SIFMA TECH 2010: The Elevator Pitch

June 21, 2010
Tom Steinert-Threlkeld

Right after you check in at the New York Hilton for the 2010 edition of the Securities Industry and Financial Markets Association's Financial Services Technology Expo, you get an elevator pitch. From SIFMA. In ... the elevator.

As if you might have forgotten, the serious spokesman reminds you that there was a credit crisis (in 2008 and 2009, of course; not 2010) and that the greatest round of regulation of the financial industry in 70 years (let's not mention "since the Depression") is upon us.

Ultimately, the pitch is for the captive audience in the elevator to speak out, presumably to their Senators and Congressmen. It's the "your voice needs to be heard now" incantation.

But we'll soon be commiserating the second anniversary of the bankruptcy of Lehman Brothers and the implosion of the American International Group, etc. Isn't it time to move on? Isn't it time to stop seeing that voices are heard and get on with locking down what the New World will look like?

Getting more voices to be heard almost comes off like a delay tactic, at this point. Most responsible executives in this industry just want to know what the new lay of the land will be and get on with it.

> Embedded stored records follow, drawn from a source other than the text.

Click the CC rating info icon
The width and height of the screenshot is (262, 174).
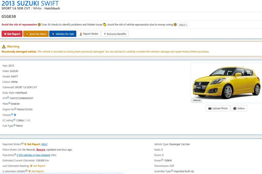(x=14, y=120)
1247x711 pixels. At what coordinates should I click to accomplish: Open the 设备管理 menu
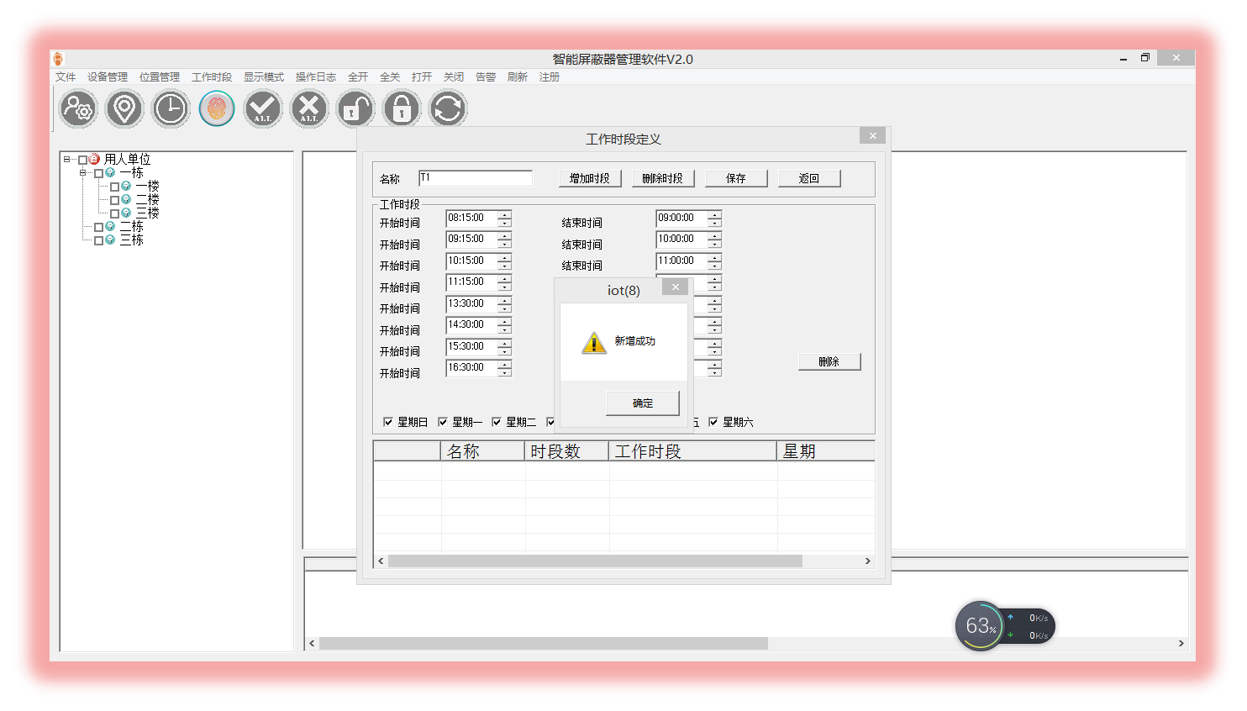tap(108, 77)
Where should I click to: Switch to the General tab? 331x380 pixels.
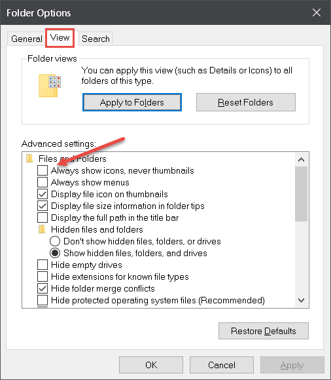tap(27, 39)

Indeed, the Great Debates held Monday night on the eve of the Expo by Larry Tabb's Tabb Forum duly tackled the questions of what market structure reform will look like in equities markets and what will happen when over-the-counter derivatives, such as credit default swaps, start getting traded on exchanges, backed by central clearing houses.

But the panelists were largely stumped. They didn't know what aspects of market structure reform to debate, because there were no details to discuss. And particularly in something as complex as making standard products out of incredibly involved products such as credit default swaps, the benefit or destruction is indeed in the details.

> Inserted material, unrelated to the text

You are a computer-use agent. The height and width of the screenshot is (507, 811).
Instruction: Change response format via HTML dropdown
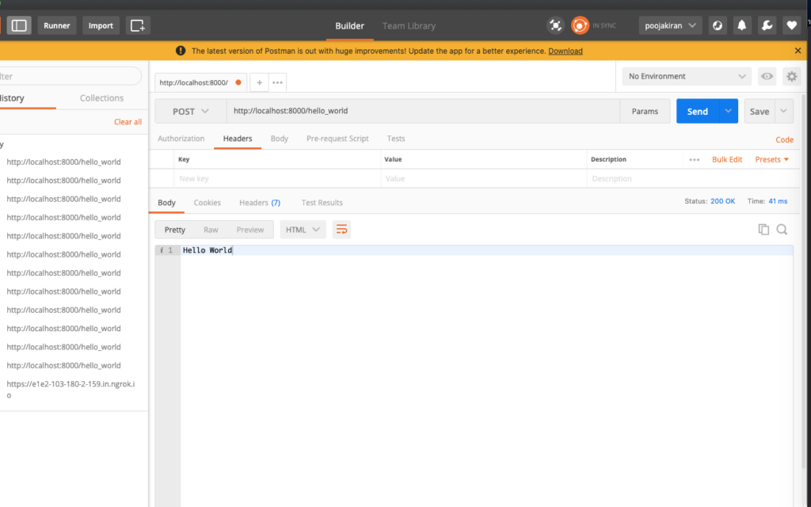[301, 229]
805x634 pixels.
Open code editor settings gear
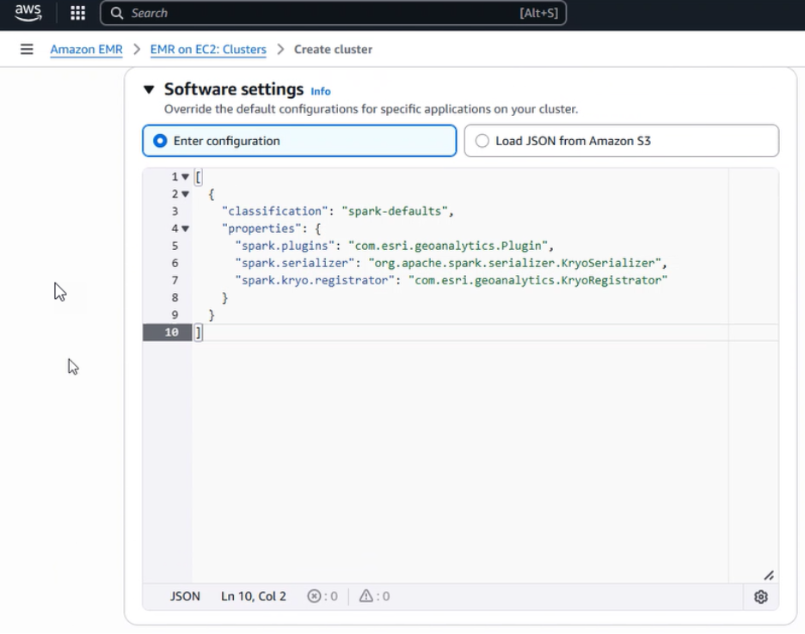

The most interesting point of the night in fact was the last one: That there can be too much of a good thing. That too many derivatives of different types could being funneled into exchanges. And that therein could lie a new systemic risk.

The widely used number for the volume of credit default swaps that were getting traded at the time the crisis exploded was $600 trillion.

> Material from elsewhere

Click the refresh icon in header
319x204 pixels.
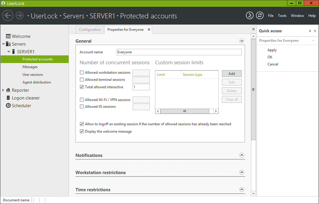[x=260, y=16]
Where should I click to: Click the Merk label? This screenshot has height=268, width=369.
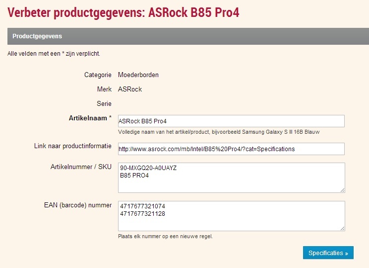click(104, 89)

It's just possible you don't want trillions of dollars being moved on exchanges, the panelist indicated. Because having a central clearing party standing behind the deals could encourage parties to make more and bigger (and more complex) trades. Then, if one of the two trading parties disappears, the clearing house is on the hook to make the transaction good.

But what if the clearing house has to make good on $1 or $2 or $200 trillion of swaps? At some point, it craters. AIG, move over.

So, let's end the debate. And get down to detail.

The recovery depends on it. As does avoiding yet another financial crisis.